Your goal:
Read through the lines below for the string "agent" and copy each one that has it.

[[ Data provided, beginning ]]

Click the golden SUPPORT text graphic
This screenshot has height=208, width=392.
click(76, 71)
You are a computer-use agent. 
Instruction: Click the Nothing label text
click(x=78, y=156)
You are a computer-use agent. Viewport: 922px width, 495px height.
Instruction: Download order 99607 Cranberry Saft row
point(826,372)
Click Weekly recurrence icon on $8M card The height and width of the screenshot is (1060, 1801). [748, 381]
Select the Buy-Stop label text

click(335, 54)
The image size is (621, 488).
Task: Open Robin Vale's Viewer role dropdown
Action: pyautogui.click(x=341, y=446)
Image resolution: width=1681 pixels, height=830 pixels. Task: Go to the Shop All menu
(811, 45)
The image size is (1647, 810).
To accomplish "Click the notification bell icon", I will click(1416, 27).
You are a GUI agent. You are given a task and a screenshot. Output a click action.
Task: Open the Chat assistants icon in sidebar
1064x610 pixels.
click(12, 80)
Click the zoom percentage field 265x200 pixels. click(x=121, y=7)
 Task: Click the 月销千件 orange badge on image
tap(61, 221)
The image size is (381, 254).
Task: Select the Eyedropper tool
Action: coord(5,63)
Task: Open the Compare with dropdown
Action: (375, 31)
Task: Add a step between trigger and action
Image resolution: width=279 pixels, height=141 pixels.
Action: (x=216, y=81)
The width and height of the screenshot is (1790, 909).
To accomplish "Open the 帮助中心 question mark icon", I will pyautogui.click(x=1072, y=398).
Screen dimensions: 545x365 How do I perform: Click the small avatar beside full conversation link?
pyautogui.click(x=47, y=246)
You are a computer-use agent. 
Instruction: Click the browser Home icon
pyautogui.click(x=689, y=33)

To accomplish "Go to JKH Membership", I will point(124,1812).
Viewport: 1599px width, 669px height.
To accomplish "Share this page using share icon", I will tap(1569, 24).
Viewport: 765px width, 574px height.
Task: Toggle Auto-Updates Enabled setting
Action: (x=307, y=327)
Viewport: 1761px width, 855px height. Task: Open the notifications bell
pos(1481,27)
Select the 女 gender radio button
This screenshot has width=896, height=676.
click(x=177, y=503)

[[ Data provided, end ]]

Solution to the exercise:
You are a computer-use agent. 
You are a computer-use agent. Viewport: 922px width, 495px height.
You are a GUI agent. You are given a task and a screenshot. Output a click action.
You are a computer-use agent. 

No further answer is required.